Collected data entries
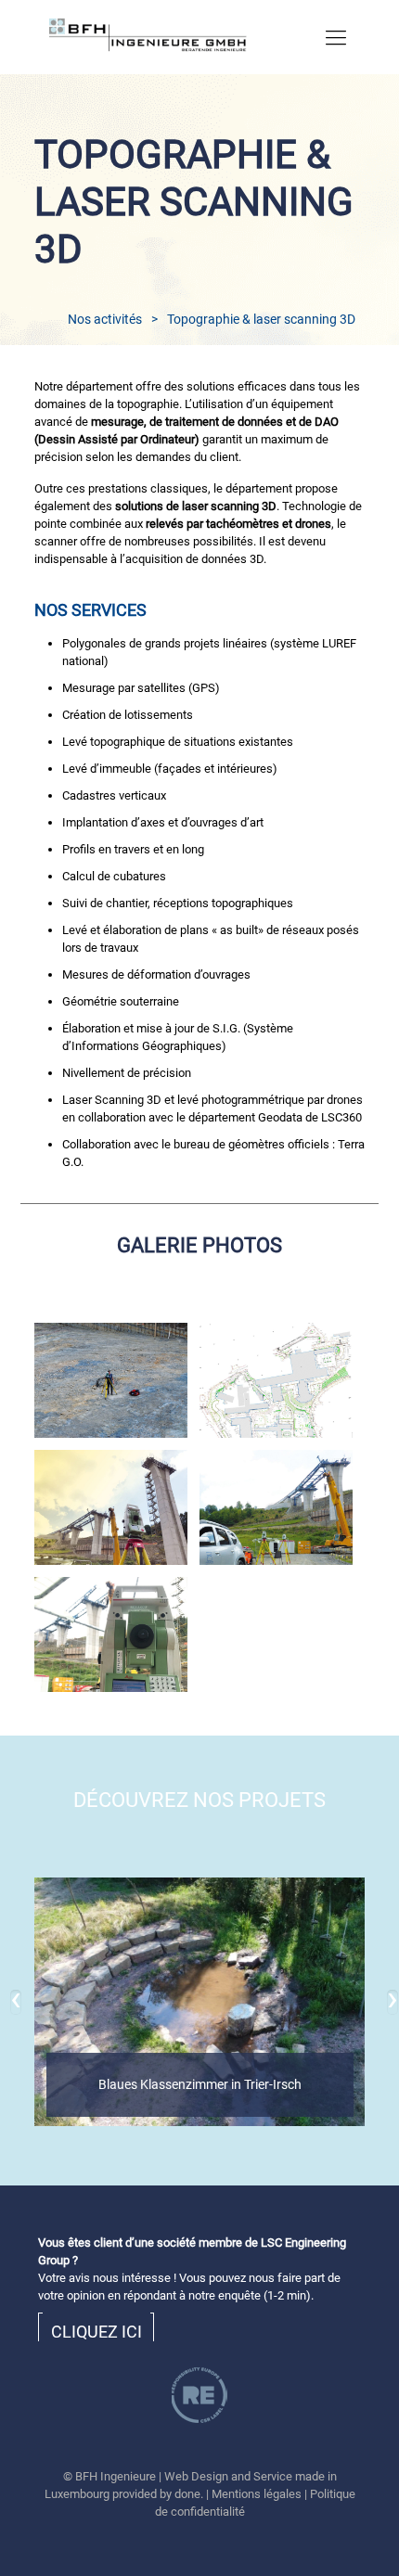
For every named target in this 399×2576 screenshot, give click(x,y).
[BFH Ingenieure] (181, 37)
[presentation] (15, 2002)
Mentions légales (257, 2494)
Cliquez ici (96, 2331)
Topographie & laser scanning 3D (261, 319)
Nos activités (105, 319)
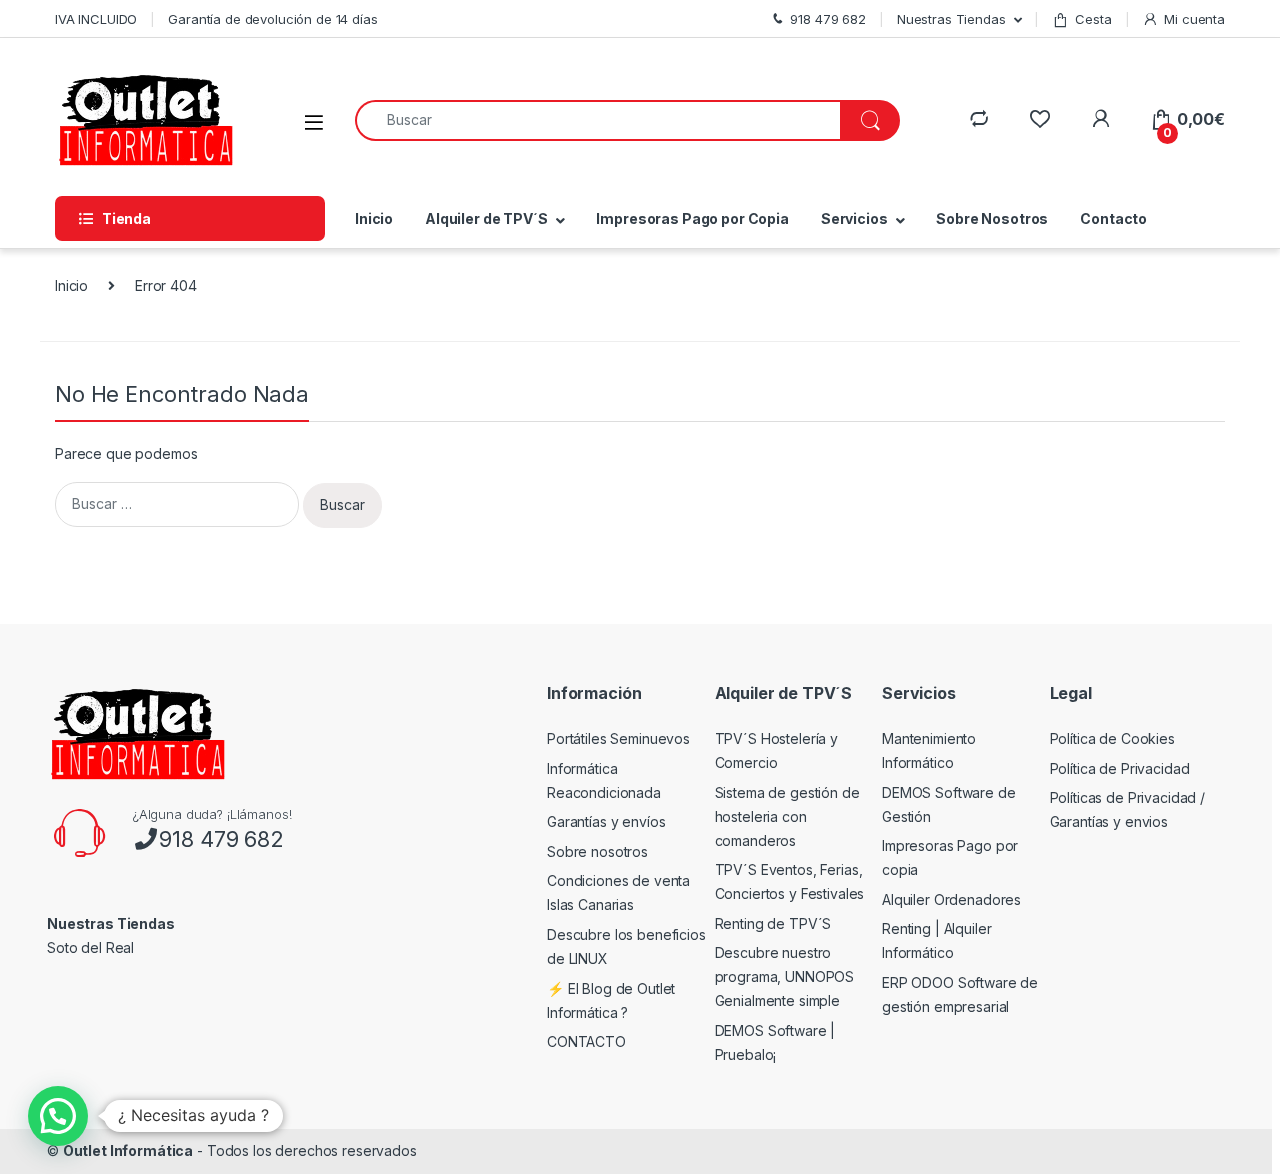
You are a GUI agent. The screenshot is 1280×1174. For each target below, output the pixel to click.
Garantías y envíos (606, 821)
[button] (58, 1116)
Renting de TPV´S (773, 923)
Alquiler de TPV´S (486, 218)
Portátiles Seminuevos (618, 738)
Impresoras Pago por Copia (692, 218)
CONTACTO (586, 1041)
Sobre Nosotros (992, 218)
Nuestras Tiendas (951, 19)
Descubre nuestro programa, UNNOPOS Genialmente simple (785, 976)
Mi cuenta (1194, 19)
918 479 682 (221, 839)
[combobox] (598, 120)
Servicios (854, 218)
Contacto (1113, 218)
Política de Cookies (1112, 738)
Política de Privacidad (1120, 768)
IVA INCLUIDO (96, 19)
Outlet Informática (128, 1150)
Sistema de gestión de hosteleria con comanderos (787, 816)
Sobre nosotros (597, 851)
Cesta (1093, 19)
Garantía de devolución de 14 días (272, 19)
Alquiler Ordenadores (951, 899)
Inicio (374, 218)
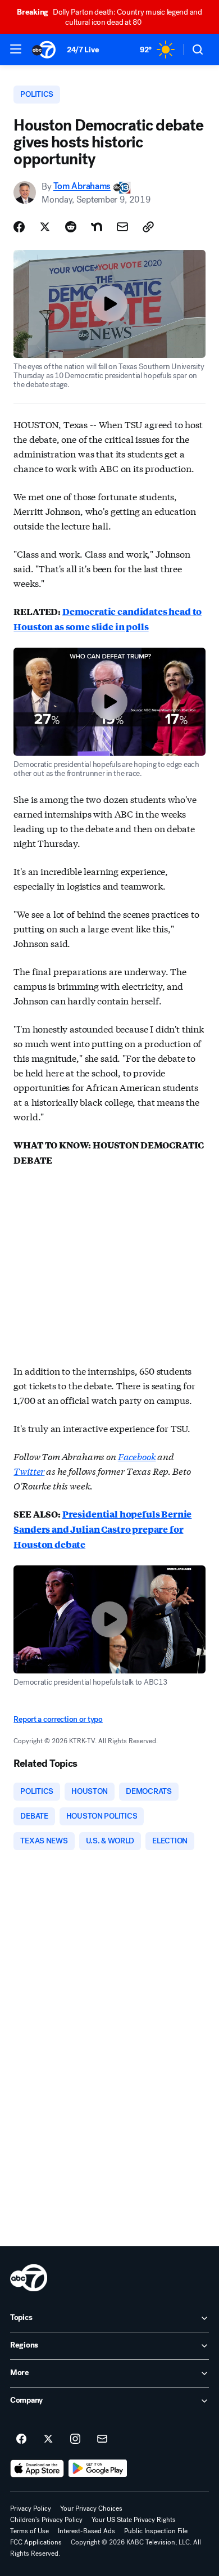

Try it »
From the first line to the last, retype the data exactly, without images.

Result for this task »
For every named target in this 399×2576 screenshot, give click(x,y).
[BFH Ingenieure] (181, 37)
[presentation] (15, 2002)
Mentions légales (257, 2494)
Cliquez ici (96, 2331)
Topographie & laser scanning 3D (261, 319)
Nos activités (105, 319)
You are a GUI agent. The screenshot is 1280×1174. For each target below, output the pixel to click.
Garantías y envíos (606, 821)
[button] (58, 1116)
Renting de TPV´S (773, 923)
Alquiler de TPV´S (486, 218)
Portátiles Seminuevos (618, 738)
Impresoras Pago por Copia (692, 218)
CONTACTO (586, 1041)
Sobre Nosotros (992, 218)
Nuestras Tiendas (951, 19)
Descubre nuestro programa, UNNOPOS Genialmente simple (785, 976)
Mi cuenta (1194, 19)
918 479 682 (221, 839)
[combobox] (598, 120)
Servicios (854, 218)
Contacto (1113, 218)
Política de Cookies (1112, 738)
Política de Privacidad (1120, 768)
IVA INCLUIDO (96, 19)
Outlet Informática (128, 1150)
Sistema de gestión de hosteleria con comanderos (787, 816)
Sobre nosotros (597, 851)
Cesta (1093, 19)
Garantía de devolución de 14 días (272, 19)
Alquiler Ordenadores (951, 899)
Inicio (374, 218)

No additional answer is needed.